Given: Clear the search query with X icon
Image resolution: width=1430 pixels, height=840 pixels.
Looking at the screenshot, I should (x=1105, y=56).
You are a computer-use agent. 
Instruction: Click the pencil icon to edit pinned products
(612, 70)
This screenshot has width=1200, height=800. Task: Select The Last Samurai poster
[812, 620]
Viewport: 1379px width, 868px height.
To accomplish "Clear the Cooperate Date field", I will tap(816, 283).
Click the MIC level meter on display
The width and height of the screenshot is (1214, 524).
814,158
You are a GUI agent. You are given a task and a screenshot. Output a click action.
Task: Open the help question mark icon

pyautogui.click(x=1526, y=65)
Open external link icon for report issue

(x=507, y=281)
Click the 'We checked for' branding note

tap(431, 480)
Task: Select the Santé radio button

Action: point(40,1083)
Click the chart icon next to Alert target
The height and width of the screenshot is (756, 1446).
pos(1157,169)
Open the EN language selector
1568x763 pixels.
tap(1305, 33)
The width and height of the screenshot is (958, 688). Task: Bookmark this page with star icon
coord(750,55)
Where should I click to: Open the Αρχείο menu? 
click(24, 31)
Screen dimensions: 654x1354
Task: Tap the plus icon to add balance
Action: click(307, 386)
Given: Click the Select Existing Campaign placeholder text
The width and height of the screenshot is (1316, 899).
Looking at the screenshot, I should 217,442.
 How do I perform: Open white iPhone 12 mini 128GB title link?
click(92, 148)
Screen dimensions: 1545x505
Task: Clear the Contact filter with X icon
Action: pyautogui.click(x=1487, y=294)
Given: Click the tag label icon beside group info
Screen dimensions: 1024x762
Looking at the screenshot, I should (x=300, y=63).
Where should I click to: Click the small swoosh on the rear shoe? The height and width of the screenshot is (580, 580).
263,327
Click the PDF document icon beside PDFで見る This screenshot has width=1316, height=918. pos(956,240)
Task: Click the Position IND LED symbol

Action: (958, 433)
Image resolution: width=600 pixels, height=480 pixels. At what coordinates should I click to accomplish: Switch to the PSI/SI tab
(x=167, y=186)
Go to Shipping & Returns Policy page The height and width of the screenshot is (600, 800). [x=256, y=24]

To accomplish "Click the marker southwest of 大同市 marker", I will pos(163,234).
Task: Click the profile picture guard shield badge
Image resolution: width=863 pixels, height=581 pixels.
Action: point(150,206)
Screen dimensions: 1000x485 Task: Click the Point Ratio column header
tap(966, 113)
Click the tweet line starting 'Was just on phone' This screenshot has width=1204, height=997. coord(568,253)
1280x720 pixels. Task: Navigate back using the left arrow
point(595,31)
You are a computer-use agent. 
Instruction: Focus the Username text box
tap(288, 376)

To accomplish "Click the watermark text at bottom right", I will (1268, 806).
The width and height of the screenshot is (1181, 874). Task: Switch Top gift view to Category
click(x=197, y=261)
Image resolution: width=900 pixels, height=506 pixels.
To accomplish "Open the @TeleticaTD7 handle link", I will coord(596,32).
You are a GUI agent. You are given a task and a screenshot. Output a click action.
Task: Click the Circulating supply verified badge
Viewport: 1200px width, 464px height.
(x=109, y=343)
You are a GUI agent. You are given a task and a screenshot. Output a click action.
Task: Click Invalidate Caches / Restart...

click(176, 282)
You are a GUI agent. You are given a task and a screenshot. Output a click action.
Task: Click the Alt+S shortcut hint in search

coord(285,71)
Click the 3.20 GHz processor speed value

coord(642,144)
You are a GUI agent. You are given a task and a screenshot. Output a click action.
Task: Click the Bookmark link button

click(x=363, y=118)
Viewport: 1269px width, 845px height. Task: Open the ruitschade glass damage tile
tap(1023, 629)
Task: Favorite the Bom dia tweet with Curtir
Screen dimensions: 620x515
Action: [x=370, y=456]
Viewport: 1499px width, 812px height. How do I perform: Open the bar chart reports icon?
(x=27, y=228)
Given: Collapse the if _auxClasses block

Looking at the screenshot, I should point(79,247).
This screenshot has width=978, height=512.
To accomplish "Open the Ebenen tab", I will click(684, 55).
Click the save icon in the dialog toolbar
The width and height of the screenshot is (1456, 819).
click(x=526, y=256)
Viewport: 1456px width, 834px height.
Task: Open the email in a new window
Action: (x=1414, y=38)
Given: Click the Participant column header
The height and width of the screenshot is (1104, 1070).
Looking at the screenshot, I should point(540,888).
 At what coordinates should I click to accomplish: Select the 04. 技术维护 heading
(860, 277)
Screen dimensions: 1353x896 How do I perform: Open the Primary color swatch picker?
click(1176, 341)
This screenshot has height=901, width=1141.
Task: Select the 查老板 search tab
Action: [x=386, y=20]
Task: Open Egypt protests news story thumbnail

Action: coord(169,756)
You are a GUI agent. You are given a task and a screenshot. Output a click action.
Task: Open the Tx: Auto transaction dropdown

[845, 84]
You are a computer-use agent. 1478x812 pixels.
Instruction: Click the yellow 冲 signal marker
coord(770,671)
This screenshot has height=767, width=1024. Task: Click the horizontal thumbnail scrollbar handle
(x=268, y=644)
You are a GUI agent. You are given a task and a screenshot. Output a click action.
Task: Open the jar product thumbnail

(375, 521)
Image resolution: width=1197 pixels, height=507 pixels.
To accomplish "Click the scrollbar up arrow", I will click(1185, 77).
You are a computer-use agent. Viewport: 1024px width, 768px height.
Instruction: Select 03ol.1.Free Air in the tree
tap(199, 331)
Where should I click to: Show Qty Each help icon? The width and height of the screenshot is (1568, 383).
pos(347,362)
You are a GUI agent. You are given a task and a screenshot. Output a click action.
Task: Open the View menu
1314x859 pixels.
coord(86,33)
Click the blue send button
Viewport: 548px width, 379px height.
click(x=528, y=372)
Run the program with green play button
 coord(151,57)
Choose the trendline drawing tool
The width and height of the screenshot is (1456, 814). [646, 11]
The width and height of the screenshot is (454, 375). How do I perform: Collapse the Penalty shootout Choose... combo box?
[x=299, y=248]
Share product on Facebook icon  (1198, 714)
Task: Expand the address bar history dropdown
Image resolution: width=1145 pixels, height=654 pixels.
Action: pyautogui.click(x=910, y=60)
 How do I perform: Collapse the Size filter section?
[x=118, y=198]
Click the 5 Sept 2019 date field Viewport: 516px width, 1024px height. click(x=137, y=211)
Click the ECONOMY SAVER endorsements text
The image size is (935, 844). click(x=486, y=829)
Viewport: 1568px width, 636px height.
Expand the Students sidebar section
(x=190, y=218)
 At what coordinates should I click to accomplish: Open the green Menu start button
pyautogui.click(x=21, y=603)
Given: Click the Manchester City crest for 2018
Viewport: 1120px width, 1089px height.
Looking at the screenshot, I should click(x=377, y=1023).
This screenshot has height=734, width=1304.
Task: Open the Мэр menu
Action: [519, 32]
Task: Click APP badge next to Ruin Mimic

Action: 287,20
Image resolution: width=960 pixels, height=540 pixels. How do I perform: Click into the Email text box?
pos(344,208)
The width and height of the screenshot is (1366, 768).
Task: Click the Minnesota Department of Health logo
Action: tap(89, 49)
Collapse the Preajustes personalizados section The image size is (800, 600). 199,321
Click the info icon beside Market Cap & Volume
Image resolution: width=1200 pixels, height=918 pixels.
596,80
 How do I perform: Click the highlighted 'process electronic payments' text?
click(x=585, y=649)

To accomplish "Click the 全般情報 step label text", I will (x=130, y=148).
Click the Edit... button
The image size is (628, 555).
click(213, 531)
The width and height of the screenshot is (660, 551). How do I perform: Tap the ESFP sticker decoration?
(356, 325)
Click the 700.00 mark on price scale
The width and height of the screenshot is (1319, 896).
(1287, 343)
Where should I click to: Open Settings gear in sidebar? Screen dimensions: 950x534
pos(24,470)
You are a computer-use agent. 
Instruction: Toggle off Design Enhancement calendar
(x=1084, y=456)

### WHAT THE TASK REQUIRES
Your task is to retype the complete material exactly as it was given.

### REPLY TO THE EXERCISE
Given: Clear the search query with X icon
Image resolution: width=1430 pixels, height=840 pixels.
Looking at the screenshot, I should (x=1105, y=56).
You are a computer-use agent. 
Instruction: Click the pencil icon to edit pinned products
(612, 70)
This screenshot has width=1200, height=800. Task: Select The Last Samurai poster
[812, 620]
Viewport: 1379px width, 868px height.
To accomplish "Clear the Cooperate Date field", I will tap(816, 283).
Click the MIC level meter on display
The width and height of the screenshot is (1214, 524).
814,158
You are a GUI agent. You are given a task and a screenshot. Output a click action.
Task: Open the help question mark icon

pyautogui.click(x=1526, y=65)
Open external link icon for report issue

(x=507, y=281)
Click the 'We checked for' branding note

tap(431, 480)
Task: Select the Santé radio button

Action: point(40,1083)
Click the chart icon next to Alert target
The height and width of the screenshot is (756, 1446).
pos(1157,169)
Open the EN language selector
1568x763 pixels.
tap(1305, 33)
The width and height of the screenshot is (958, 688). Task: Bookmark this page with star icon
coord(750,55)
Where should I click to: Open the Αρχείο menu? 
click(24, 31)
Screen dimensions: 654x1354
Task: Tap the plus icon to add balance
Action: click(307, 386)
Given: Click the Select Existing Campaign placeholder text
The width and height of the screenshot is (1316, 899).
Looking at the screenshot, I should 217,442.
 How do I perform: Open white iPhone 12 mini 128GB title link?
click(92, 148)
Screen dimensions: 1545x505
Task: Clear the Contact filter with X icon
Action: pyautogui.click(x=1487, y=294)
Given: Click the tag label icon beside group info
Screen dimensions: 1024x762
Looking at the screenshot, I should (x=300, y=63).
Where should I click to: Click the small swoosh on the rear shoe? The height and width of the screenshot is (580, 580).
263,327
Click the PDF document icon beside PDFで見る This screenshot has width=1316, height=918. pos(956,240)
Task: Click the Position IND LED symbol

Action: (958, 433)
Image resolution: width=600 pixels, height=480 pixels. At what coordinates should I click to accomplish: Switch to the PSI/SI tab
(x=167, y=186)
Go to Shipping & Returns Policy page The height and width of the screenshot is (600, 800). [x=256, y=24]

To accomplish "Click the marker southwest of 大同市 marker", I will pos(163,234).
Task: Click the profile picture guard shield badge
Image resolution: width=863 pixels, height=581 pixels.
Action: point(150,206)
Screen dimensions: 1000x485 Task: Click the Point Ratio column header
tap(966, 113)
Click the tweet line starting 'Was just on phone' This screenshot has width=1204, height=997. coord(568,253)
1280x720 pixels. Task: Navigate back using the left arrow
point(595,31)
You are a computer-use agent. 
Instruction: Focus the Username text box
tap(288, 376)

To accomplish "Click the watermark text at bottom right", I will (1268, 806).
The width and height of the screenshot is (1181, 874). Task: Switch Top gift view to Category
click(x=197, y=261)
Image resolution: width=900 pixels, height=506 pixels.
To accomplish "Open the @TeleticaTD7 handle link", I will coord(596,32).
You are a GUI agent. You are given a task and a screenshot. Output a click action.
Task: Click the Circulating supply verified badge
Viewport: 1200px width, 464px height.
(x=109, y=343)
You are a GUI agent. You are given a task and a screenshot. Output a click action.
Task: Click Invalidate Caches / Restart...

click(176, 282)
You are a GUI agent. You are given a task and a screenshot. Output a click action.
Task: Click the Alt+S shortcut hint in search

coord(285,71)
Click the 3.20 GHz processor speed value

coord(642,144)
You are a GUI agent. You are given a task and a screenshot. Output a click action.
Task: Click the Bookmark link button

click(x=363, y=118)
Viewport: 1269px width, 845px height. Task: Open the ruitschade glass damage tile
tap(1023, 629)
Task: Favorite the Bom dia tweet with Curtir
Screen dimensions: 620x515
Action: [x=370, y=456]
Viewport: 1499px width, 812px height. How do I perform: Open the bar chart reports icon?
(x=27, y=228)
Given: Collapse the if _auxClasses block

Looking at the screenshot, I should point(79,247).
This screenshot has width=978, height=512.
To accomplish "Open the Ebenen tab", I will click(684, 55).
Click the save icon in the dialog toolbar
The width and height of the screenshot is (1456, 819).
click(x=526, y=256)
Viewport: 1456px width, 834px height.
Task: Open the email in a new window
Action: (x=1414, y=38)
Given: Click the Participant column header
The height and width of the screenshot is (1104, 1070).
Looking at the screenshot, I should point(540,888).
 At what coordinates should I click to accomplish: Select the 04. 技术维护 heading
(860, 277)
Screen dimensions: 1353x896 How do I perform: Open the Primary color swatch picker?
click(1176, 341)
This screenshot has height=901, width=1141.
Task: Select the 查老板 search tab
Action: [x=386, y=20]
Task: Open Egypt protests news story thumbnail

Action: coord(169,756)
You are a GUI agent. You are given a task and a screenshot. Output a click action.
Task: Open the Tx: Auto transaction dropdown

[845, 84]
You are a computer-use agent. 1478x812 pixels.
Instruction: Click the yellow 冲 signal marker
coord(770,671)
This screenshot has height=767, width=1024. Task: Click the horizontal thumbnail scrollbar handle
(x=268, y=644)
You are a GUI agent. You are given a task and a screenshot. Output a click action.
Task: Open the jar product thumbnail

(375, 521)
Image resolution: width=1197 pixels, height=507 pixels.
To accomplish "Click the scrollbar up arrow", I will click(1185, 77).
You are a computer-use agent. Viewport: 1024px width, 768px height.
Instruction: Select 03ol.1.Free Air in the tree
tap(199, 331)
Where should I click to: Show Qty Each help icon? The width and height of the screenshot is (1568, 383).
pos(347,362)
You are a GUI agent. You are given a task and a screenshot. Output a click action.
Task: Open the View menu
1314x859 pixels.
coord(86,33)
Click the blue send button
Viewport: 548px width, 379px height.
click(x=528, y=372)
Run the program with green play button
 coord(151,57)
Choose the trendline drawing tool
The width and height of the screenshot is (1456, 814). [646, 11]
The width and height of the screenshot is (454, 375). How do I perform: Collapse the Penalty shootout Choose... combo box?
[x=299, y=248]
Share product on Facebook icon  (1198, 714)
Task: Expand the address bar history dropdown
Image resolution: width=1145 pixels, height=654 pixels.
Action: pyautogui.click(x=910, y=60)
 How do I perform: Collapse the Size filter section?
[x=118, y=198]
Click the 5 Sept 2019 date field Viewport: 516px width, 1024px height. click(x=137, y=211)
Click the ECONOMY SAVER endorsements text
The image size is (935, 844). click(x=486, y=829)
Viewport: 1568px width, 636px height.
Expand the Students sidebar section
(x=190, y=218)
 At what coordinates should I click to accomplish: Open the green Menu start button
pyautogui.click(x=21, y=603)
Given: Click the Manchester City crest for 2018
Viewport: 1120px width, 1089px height.
Looking at the screenshot, I should click(x=377, y=1023).
This screenshot has height=734, width=1304.
Task: Open the Мэр menu
Action: [519, 32]
Task: Click APP badge next to Ruin Mimic

Action: 287,20
Image resolution: width=960 pixels, height=540 pixels. How do I perform: Click into the Email text box?
pos(344,208)
The width and height of the screenshot is (1366, 768).
Task: Click the Minnesota Department of Health logo
Action: tap(89, 49)
Collapse the Preajustes personalizados section The image size is (800, 600). 199,321
Click the info icon beside Market Cap & Volume
Image resolution: width=1200 pixels, height=918 pixels.
596,80
 How do I perform: Click the highlighted 'process electronic payments' text?
click(x=585, y=649)

To accomplish "Click the 全般情報 step label text", I will (x=130, y=148).
Click the Edit... button
The image size is (628, 555).
click(213, 531)
The width and height of the screenshot is (660, 551). How do I perform: Tap the ESFP sticker decoration?
(356, 325)
Click the 700.00 mark on price scale
The width and height of the screenshot is (1319, 896).
(1287, 343)
Where should I click to: Open Settings gear in sidebar? Screen dimensions: 950x534
pos(24,470)
You are a computer-use agent. 
Instruction: Toggle off Design Enhancement calendar
(x=1084, y=456)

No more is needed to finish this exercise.